TASK DESCRIPTION> Each line below from the one containing "Contato (1449, 44)" through the one containing "parama privaciam darzeliui (36, 2414)" is to be given again exactly, and no line outside that span.

INPUT: Begin

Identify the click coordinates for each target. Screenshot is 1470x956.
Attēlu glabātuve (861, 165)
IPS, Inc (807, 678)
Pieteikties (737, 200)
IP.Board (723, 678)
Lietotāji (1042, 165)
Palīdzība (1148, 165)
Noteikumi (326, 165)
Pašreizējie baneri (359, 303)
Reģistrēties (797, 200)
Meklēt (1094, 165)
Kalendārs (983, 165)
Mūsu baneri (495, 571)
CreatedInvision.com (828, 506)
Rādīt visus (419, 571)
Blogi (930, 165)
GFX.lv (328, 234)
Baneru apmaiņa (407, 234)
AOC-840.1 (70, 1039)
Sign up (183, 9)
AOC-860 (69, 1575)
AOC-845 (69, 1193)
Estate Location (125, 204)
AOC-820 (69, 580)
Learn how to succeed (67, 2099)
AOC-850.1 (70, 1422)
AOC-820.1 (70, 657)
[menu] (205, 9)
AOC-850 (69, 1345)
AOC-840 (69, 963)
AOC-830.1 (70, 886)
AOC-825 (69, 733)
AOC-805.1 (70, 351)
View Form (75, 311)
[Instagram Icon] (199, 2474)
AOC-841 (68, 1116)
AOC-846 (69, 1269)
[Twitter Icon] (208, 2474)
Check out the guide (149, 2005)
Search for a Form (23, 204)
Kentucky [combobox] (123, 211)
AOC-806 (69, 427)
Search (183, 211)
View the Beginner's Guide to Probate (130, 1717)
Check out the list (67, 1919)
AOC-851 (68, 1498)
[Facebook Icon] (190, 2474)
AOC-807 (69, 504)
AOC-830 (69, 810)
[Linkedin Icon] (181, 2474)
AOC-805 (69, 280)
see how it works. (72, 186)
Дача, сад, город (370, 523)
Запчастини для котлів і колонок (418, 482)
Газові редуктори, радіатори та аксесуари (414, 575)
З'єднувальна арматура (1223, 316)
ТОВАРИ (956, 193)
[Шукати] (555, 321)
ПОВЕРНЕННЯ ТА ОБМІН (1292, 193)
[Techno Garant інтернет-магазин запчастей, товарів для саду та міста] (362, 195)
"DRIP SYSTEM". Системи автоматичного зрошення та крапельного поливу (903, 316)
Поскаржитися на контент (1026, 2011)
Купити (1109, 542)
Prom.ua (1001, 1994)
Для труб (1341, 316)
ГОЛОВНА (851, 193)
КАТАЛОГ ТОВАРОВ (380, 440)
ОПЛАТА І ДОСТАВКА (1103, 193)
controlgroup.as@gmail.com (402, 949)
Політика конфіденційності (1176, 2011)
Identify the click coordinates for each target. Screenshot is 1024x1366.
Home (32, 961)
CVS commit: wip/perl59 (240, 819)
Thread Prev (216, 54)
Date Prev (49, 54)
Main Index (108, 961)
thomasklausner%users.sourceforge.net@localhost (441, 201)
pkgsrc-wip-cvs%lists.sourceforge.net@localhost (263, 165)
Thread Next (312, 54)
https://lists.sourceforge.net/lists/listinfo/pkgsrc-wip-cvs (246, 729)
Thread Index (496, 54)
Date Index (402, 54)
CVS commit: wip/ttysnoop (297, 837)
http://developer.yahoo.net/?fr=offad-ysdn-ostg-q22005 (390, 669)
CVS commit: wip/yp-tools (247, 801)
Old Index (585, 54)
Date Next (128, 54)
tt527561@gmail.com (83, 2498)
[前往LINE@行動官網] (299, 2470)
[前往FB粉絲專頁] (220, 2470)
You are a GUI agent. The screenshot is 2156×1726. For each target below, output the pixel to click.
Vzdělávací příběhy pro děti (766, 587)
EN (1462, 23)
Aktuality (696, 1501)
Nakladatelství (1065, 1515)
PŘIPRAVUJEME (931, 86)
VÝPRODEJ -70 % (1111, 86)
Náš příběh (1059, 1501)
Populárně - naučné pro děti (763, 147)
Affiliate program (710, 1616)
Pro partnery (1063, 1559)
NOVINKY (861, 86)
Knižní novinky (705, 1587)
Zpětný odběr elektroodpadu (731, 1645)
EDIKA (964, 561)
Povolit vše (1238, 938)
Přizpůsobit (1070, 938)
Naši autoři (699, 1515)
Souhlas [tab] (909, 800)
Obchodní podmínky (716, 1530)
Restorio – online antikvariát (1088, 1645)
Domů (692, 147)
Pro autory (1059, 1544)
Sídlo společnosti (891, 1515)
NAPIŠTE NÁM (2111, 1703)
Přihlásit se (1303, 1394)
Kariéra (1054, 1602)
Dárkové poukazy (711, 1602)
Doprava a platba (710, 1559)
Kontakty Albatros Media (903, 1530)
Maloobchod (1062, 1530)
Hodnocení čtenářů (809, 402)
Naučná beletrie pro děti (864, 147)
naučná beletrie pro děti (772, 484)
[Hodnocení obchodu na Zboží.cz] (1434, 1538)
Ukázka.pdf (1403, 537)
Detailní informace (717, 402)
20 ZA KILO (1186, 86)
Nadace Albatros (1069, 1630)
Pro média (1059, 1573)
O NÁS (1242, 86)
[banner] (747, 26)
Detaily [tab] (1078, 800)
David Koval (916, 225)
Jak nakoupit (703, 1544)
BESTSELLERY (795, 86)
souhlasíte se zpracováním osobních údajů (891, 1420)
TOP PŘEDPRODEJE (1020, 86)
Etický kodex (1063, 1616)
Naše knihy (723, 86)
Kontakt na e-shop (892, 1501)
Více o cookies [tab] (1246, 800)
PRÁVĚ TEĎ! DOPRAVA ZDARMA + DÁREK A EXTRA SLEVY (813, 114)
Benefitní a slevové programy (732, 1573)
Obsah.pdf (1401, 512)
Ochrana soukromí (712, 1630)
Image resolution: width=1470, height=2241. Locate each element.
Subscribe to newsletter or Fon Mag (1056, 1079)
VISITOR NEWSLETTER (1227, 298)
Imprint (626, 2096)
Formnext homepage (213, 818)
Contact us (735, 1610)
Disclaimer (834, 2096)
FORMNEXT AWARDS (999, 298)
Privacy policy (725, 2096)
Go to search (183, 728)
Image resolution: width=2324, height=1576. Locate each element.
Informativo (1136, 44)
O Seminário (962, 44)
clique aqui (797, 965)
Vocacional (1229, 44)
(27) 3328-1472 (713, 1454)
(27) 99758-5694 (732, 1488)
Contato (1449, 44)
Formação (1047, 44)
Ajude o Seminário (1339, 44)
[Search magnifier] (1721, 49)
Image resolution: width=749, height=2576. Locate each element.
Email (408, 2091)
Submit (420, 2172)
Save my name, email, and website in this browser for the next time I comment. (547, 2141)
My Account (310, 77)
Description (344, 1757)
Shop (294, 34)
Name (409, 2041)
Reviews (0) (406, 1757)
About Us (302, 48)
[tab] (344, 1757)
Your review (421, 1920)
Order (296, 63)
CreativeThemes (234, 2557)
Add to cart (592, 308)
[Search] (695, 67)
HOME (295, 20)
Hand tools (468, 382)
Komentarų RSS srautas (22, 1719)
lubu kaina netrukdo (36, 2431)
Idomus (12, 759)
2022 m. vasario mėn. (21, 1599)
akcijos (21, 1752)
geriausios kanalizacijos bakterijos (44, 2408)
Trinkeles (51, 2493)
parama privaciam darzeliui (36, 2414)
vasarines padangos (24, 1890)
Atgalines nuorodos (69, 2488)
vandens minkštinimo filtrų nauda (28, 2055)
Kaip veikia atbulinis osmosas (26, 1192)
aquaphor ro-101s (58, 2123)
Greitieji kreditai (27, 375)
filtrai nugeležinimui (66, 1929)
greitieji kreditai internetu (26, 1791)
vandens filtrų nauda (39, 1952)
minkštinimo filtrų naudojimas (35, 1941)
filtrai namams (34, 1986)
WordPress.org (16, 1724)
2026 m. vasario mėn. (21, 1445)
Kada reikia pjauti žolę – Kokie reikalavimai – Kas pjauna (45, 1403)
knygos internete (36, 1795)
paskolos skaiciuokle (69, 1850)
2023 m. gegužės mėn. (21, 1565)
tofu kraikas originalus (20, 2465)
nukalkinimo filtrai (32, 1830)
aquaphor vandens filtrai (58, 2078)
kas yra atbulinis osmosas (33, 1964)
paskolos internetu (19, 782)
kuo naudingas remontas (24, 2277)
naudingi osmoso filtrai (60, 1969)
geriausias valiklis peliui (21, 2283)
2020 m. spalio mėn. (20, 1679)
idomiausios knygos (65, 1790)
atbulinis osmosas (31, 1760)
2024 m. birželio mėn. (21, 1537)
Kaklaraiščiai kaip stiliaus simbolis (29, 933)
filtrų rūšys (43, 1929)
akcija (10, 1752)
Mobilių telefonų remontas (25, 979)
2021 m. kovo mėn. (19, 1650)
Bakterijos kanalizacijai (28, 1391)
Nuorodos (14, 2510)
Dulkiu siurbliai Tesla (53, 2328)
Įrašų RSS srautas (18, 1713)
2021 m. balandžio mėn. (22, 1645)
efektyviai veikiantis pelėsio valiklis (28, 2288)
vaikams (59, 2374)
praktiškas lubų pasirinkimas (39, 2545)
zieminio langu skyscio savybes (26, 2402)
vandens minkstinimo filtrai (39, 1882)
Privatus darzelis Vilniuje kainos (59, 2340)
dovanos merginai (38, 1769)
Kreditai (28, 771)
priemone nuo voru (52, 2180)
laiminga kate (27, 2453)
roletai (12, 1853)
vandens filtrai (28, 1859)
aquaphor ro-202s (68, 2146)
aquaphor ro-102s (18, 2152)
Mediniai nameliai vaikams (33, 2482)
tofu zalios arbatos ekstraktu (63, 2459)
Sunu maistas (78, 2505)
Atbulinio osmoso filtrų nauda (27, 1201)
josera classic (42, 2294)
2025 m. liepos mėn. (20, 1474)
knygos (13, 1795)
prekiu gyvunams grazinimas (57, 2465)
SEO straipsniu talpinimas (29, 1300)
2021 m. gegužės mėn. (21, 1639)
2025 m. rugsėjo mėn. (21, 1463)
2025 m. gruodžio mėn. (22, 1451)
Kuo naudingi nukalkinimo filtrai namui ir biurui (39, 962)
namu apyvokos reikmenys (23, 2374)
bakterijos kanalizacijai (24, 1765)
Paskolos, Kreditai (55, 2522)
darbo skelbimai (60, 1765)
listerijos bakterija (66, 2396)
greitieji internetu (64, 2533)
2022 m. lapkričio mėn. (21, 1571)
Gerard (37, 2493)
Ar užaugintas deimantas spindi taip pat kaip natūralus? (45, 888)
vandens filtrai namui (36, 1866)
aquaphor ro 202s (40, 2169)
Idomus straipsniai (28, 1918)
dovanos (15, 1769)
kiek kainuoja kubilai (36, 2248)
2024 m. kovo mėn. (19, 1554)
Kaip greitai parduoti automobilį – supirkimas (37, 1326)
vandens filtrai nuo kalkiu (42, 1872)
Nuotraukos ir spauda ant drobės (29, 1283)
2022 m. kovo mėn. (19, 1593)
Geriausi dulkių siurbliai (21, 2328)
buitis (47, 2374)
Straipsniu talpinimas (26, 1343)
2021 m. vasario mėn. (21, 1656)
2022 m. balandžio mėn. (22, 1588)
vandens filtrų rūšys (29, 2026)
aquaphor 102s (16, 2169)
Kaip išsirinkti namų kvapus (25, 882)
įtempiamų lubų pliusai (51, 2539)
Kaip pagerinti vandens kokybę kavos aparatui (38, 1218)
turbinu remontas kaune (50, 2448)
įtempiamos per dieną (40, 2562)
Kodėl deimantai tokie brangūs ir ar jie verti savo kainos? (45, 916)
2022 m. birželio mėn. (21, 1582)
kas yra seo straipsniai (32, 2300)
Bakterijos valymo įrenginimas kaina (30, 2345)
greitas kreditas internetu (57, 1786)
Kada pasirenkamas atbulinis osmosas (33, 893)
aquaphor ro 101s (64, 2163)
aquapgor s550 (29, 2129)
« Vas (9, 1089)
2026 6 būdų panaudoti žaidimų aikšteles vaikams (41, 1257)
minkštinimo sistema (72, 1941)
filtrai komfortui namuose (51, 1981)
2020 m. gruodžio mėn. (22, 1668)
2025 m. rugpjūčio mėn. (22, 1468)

INPUT: End

RESPONSE TO THE EXERCISE>
Contato (1449, 44)
Formação (1047, 44)
Ajude o Seminário (1339, 44)
[Search magnifier] (1721, 49)
Image resolution: width=749, height=2576. Locate each element.
Email (408, 2091)
Submit (420, 2172)
Save my name, email, and website in this browser for the next time I comment. (547, 2141)
My Account (310, 77)
Description (344, 1757)
Shop (294, 34)
Name (409, 2041)
Reviews (0) (406, 1757)
About Us (302, 48)
[tab] (344, 1757)
Your review (421, 1920)
Order (296, 63)
CreativeThemes (234, 2557)
Add to cart (592, 308)
[Search] (695, 67)
HOME (295, 20)
Hand tools (468, 382)
Komentarų RSS srautas (22, 1719)
lubu kaina netrukdo (36, 2431)
Idomus (12, 759)
2022 m. vasario mėn. (21, 1599)
akcijos (21, 1752)
geriausios kanalizacijos bakterijos (44, 2408)
Trinkeles (51, 2493)
parama privaciam darzeliui (36, 2414)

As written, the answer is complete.